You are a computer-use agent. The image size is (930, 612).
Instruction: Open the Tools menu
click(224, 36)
#####
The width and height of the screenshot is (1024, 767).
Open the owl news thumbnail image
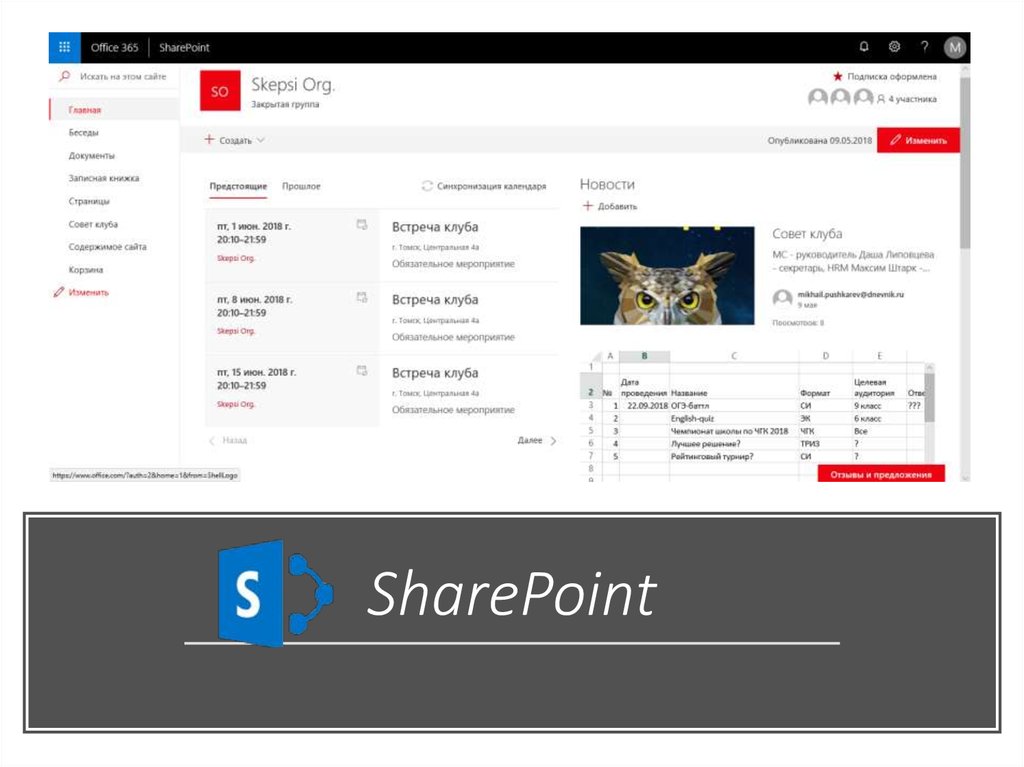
#####
> [YOUR TASK]
Every line above from the line with "The width and" to the line with "Open the owl news thumbnail image" is wanted, ends included; write them out exactly and add no other line.

> [TASK OUTPUT]
The width and height of the screenshot is (1024, 767).
Open the owl news thumbnail image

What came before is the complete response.